(Stored data entries)
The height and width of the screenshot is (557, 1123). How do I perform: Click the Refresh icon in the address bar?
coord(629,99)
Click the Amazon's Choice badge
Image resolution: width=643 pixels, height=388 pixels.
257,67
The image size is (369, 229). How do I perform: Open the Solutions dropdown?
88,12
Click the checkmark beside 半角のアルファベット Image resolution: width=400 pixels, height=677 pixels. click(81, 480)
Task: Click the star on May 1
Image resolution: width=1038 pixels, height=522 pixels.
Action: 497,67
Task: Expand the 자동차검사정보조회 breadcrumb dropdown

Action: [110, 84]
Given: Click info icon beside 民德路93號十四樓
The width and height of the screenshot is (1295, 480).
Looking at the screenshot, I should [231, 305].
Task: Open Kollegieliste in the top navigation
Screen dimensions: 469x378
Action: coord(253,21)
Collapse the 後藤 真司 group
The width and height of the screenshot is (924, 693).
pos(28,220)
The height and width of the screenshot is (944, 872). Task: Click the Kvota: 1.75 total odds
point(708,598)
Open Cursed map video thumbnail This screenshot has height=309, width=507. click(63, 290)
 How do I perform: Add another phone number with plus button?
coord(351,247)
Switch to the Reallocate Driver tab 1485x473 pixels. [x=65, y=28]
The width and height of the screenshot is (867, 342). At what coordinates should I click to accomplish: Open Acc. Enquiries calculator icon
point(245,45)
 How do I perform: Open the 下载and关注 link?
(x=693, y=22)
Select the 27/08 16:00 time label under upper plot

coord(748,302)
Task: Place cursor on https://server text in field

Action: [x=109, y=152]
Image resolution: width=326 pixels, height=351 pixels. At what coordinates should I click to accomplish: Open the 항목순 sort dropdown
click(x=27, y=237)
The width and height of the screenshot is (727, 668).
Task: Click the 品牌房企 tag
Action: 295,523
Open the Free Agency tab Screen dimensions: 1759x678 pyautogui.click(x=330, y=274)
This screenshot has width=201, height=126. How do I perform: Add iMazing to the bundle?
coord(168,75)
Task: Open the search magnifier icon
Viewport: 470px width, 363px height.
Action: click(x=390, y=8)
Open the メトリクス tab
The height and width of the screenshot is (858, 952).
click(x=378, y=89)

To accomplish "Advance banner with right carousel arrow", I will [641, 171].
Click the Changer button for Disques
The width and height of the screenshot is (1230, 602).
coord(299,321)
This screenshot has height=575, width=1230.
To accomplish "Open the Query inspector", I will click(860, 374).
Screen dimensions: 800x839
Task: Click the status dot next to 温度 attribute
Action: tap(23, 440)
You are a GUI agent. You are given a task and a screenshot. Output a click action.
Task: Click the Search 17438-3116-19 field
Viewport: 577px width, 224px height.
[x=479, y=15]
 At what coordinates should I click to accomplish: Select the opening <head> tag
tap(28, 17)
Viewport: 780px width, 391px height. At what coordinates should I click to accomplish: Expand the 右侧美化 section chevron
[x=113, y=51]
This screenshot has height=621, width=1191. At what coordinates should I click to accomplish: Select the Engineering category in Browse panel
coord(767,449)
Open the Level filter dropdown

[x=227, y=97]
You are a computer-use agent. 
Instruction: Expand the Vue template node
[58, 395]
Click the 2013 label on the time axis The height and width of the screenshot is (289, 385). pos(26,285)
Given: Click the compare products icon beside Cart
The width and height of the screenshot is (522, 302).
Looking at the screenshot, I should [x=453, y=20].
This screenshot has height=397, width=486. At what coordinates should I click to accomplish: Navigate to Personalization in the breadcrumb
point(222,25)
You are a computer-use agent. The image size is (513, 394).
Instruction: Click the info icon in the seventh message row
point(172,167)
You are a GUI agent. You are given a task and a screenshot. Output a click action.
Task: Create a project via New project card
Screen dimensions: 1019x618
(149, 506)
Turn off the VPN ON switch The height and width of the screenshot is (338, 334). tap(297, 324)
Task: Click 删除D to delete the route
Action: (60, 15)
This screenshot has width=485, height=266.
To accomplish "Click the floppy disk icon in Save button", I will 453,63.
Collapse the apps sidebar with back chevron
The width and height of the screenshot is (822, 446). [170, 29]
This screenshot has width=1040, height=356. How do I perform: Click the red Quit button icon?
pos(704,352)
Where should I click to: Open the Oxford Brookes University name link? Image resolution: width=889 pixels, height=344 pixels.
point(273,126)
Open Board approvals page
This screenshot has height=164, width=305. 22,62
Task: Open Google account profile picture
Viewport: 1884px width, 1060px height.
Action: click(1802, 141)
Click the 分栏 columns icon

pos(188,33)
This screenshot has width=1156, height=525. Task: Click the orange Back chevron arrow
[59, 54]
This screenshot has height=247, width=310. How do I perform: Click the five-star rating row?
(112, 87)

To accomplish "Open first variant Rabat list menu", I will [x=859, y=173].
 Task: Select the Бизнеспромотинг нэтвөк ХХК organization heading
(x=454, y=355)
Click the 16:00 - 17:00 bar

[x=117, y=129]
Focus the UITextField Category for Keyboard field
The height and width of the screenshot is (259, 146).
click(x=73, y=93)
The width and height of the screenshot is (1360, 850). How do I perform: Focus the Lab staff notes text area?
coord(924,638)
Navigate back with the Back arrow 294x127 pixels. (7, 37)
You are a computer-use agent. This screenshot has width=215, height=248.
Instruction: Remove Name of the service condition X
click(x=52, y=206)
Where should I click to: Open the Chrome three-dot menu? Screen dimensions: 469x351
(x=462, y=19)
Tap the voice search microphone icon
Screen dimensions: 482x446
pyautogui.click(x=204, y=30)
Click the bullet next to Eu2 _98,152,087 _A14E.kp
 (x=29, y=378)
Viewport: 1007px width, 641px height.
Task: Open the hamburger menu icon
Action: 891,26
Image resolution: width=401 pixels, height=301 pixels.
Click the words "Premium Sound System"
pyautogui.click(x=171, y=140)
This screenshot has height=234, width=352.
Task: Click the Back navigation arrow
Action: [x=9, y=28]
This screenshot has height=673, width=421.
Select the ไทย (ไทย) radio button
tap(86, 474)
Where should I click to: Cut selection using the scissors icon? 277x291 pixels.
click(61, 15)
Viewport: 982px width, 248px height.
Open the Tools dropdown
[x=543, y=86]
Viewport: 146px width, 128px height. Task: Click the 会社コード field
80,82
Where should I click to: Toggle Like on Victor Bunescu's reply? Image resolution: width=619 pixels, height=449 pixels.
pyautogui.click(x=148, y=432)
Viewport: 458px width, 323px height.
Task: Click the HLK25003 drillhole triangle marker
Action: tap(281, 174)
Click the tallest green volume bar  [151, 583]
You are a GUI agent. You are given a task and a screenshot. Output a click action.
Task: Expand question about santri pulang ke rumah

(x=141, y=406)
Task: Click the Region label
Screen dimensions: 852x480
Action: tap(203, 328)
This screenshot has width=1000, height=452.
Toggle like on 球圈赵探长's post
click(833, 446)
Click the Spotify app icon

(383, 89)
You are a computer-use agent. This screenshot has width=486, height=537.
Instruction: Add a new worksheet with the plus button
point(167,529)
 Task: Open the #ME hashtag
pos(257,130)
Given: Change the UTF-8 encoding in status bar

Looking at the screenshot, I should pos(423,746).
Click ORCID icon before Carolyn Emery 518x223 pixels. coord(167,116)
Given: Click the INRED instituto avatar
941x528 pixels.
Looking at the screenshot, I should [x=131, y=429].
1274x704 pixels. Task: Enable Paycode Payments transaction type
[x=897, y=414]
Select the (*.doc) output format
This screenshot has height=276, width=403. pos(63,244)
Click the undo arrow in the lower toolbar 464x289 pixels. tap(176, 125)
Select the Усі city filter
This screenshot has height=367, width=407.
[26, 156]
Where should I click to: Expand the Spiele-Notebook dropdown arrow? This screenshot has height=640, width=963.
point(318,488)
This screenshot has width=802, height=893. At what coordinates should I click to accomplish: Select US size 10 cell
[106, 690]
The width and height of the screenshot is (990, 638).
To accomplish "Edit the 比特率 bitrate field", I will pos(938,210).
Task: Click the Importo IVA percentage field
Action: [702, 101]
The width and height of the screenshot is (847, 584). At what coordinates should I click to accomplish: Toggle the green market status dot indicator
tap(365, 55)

#### [Exercise]
Filter the entries down to the lines that hold "computer". Copy those lines.

#### [Exercise response]
You are a computer-use agent. 
You are a computer-use agent. The image size is (513, 394).
You are a computer-use agent. This screenshot has width=215, height=248.
You are a computer-use agent. This screenshot has width=486, height=537.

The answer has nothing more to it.